(Saved data entries)
########################################

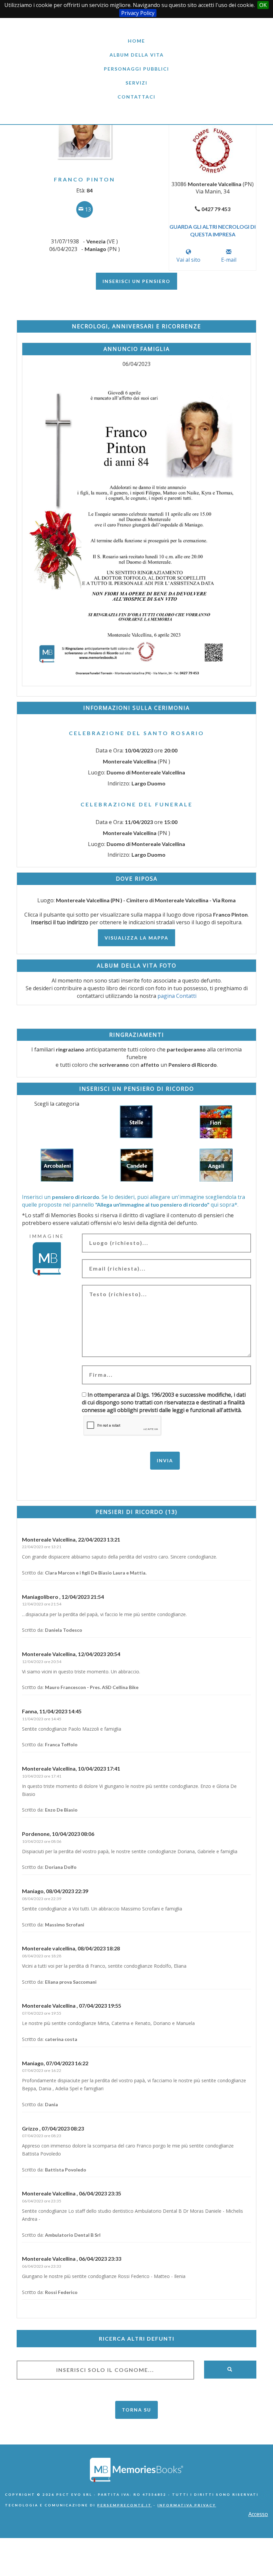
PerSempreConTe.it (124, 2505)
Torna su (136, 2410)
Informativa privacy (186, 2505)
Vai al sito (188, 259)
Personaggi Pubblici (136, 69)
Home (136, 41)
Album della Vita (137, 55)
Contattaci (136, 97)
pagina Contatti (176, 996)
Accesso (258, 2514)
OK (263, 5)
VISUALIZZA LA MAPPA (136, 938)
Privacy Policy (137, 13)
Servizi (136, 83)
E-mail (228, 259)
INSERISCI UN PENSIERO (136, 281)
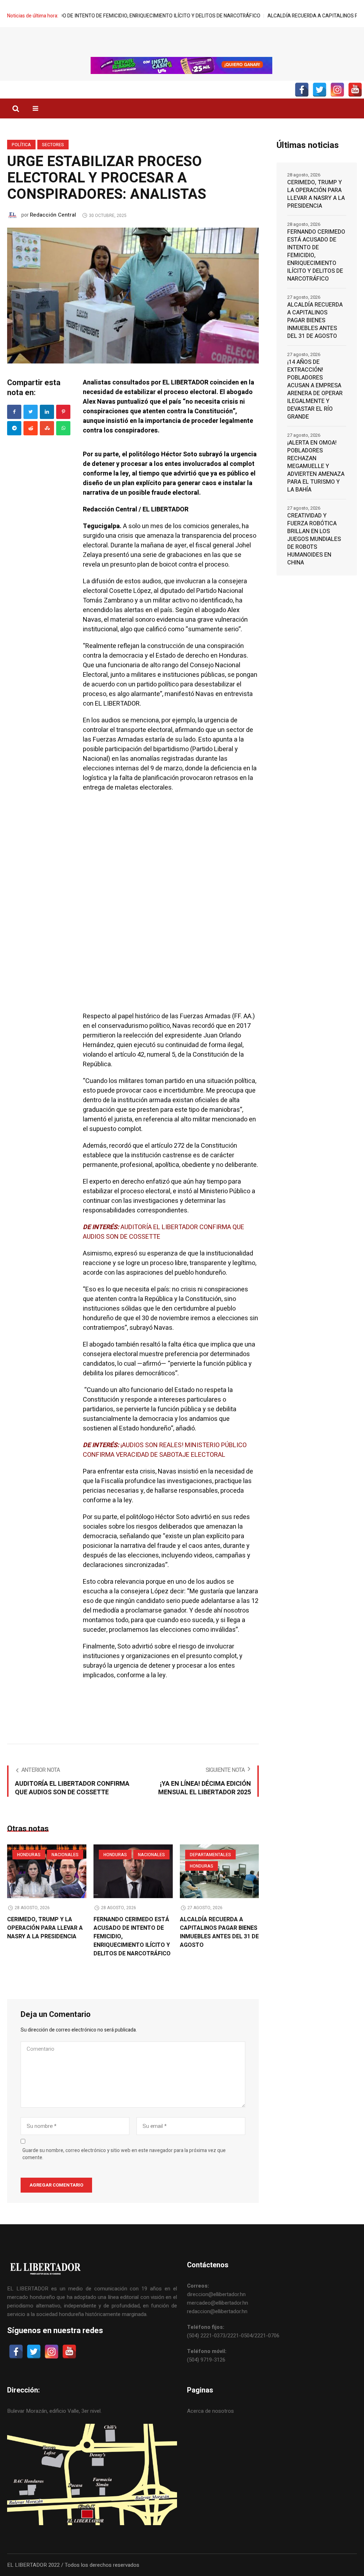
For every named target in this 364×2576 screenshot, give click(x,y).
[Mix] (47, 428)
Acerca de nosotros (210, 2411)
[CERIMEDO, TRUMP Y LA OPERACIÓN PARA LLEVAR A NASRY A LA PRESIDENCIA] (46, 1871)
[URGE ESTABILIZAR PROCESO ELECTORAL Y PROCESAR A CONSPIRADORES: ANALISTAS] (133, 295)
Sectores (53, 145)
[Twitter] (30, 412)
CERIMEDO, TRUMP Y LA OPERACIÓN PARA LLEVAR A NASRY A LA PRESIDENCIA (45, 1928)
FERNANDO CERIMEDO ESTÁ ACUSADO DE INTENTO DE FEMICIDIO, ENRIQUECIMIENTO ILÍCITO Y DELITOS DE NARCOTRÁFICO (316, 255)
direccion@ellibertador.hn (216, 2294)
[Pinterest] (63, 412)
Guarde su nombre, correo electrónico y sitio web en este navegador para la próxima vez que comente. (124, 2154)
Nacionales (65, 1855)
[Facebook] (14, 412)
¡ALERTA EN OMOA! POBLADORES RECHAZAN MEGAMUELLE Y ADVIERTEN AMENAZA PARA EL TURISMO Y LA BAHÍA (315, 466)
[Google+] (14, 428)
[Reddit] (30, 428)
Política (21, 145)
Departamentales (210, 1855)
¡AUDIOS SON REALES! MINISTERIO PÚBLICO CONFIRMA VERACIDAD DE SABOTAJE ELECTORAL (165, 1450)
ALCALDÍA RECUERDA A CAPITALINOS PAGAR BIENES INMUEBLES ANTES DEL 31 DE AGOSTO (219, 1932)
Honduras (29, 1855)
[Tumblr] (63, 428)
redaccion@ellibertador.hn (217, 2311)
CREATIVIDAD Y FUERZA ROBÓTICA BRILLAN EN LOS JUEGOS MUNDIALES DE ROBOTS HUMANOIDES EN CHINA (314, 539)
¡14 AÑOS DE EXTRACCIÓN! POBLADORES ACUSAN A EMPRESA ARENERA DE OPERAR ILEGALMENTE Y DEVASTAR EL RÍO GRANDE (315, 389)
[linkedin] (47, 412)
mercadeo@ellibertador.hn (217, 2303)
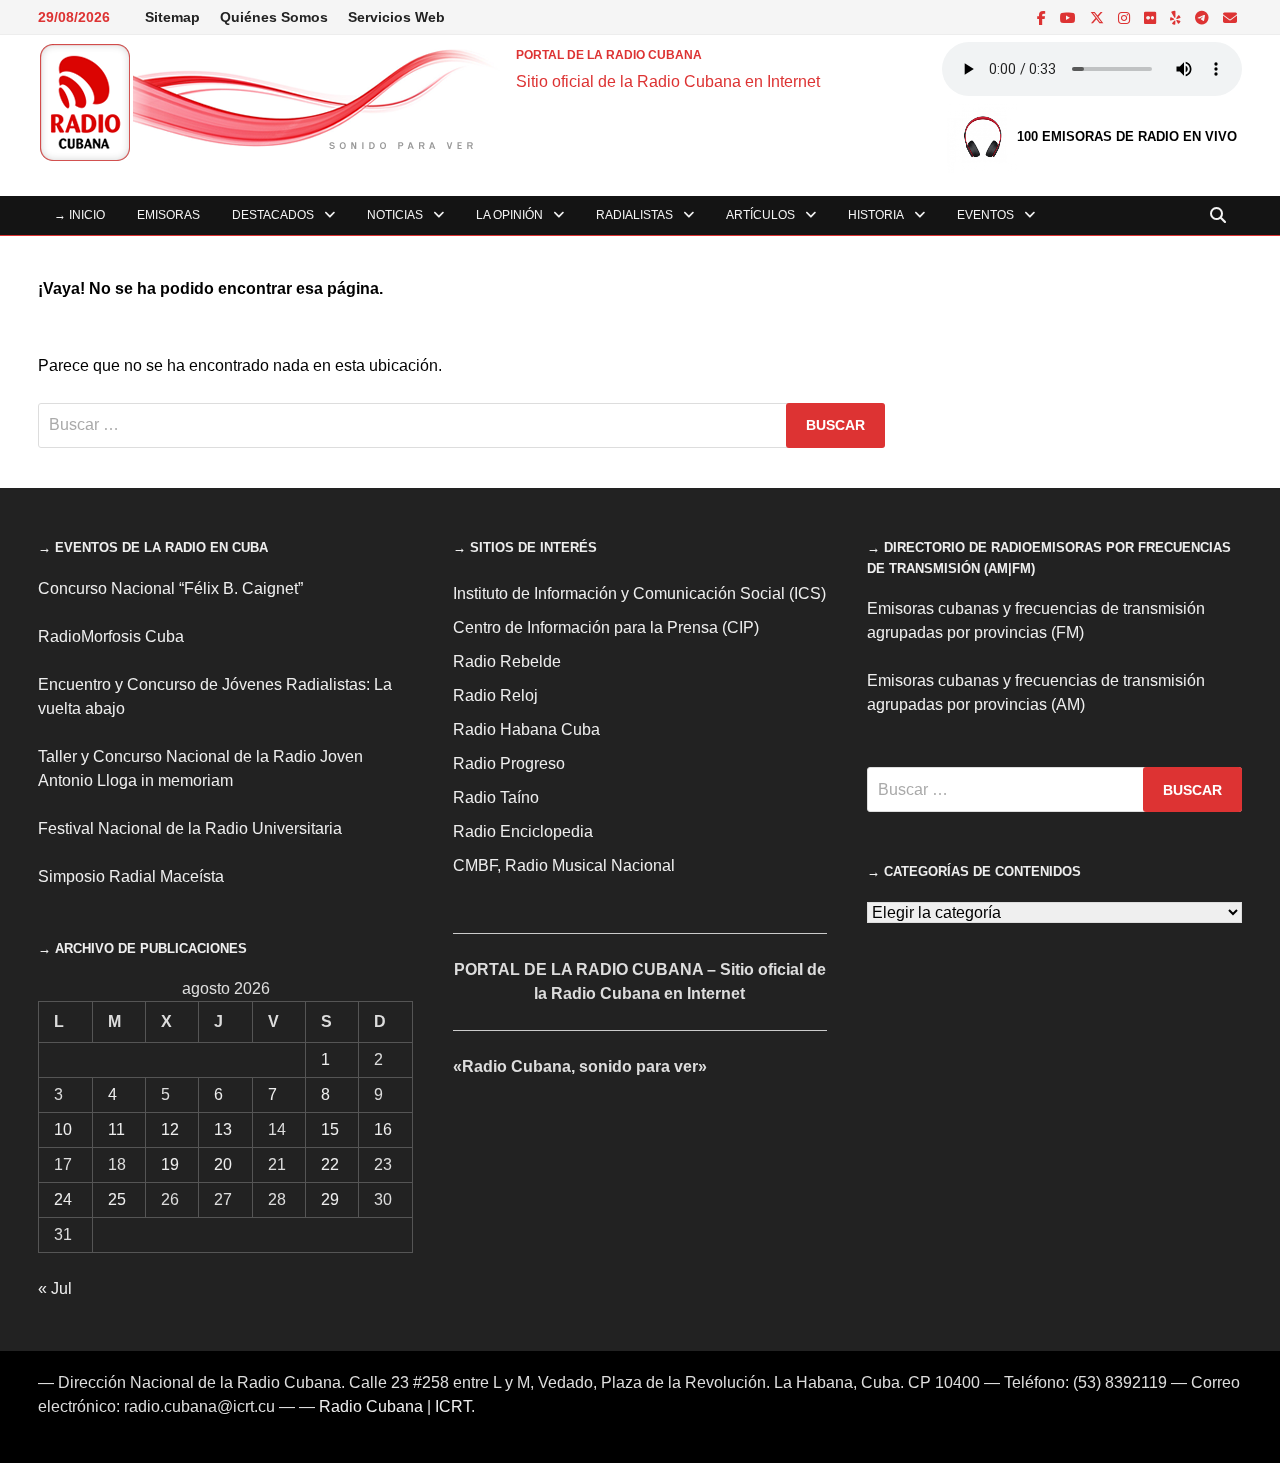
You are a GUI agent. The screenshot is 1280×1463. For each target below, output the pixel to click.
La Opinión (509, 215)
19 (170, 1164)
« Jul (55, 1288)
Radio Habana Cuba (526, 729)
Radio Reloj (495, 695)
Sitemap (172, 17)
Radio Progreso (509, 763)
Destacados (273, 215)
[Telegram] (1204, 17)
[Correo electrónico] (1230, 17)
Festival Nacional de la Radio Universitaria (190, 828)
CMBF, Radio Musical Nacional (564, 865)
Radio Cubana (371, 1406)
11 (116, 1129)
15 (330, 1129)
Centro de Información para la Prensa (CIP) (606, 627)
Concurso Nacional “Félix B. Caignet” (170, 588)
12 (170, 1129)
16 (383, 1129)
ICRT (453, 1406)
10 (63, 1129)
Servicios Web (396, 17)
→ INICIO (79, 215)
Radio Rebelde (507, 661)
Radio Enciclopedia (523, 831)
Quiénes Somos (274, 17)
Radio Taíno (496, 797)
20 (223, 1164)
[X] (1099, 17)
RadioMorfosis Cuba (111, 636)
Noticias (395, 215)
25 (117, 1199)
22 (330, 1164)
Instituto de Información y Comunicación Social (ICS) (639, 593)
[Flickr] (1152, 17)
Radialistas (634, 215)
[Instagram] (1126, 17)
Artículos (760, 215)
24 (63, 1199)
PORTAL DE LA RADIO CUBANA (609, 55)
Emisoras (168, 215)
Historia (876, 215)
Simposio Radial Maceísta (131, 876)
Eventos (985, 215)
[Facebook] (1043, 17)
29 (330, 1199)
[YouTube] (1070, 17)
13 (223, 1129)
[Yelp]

########################################

**WHAT TO PRODUCE:**
Retype the entries above exactly. Stop after the line containing "VISUALIZZA LA MAPPA (136, 938)", and omit the pictures.

**RESULT BELOW:**
PerSempreConTe.it (124, 2505)
Torna su (136, 2410)
Informativa privacy (186, 2505)
Vai al sito (188, 259)
Personaggi Pubblici (136, 69)
Home (136, 41)
Album della Vita (137, 55)
Contattaci (136, 97)
pagina Contatti (176, 996)
Accesso (258, 2514)
OK (263, 5)
VISUALIZZA LA MAPPA (136, 938)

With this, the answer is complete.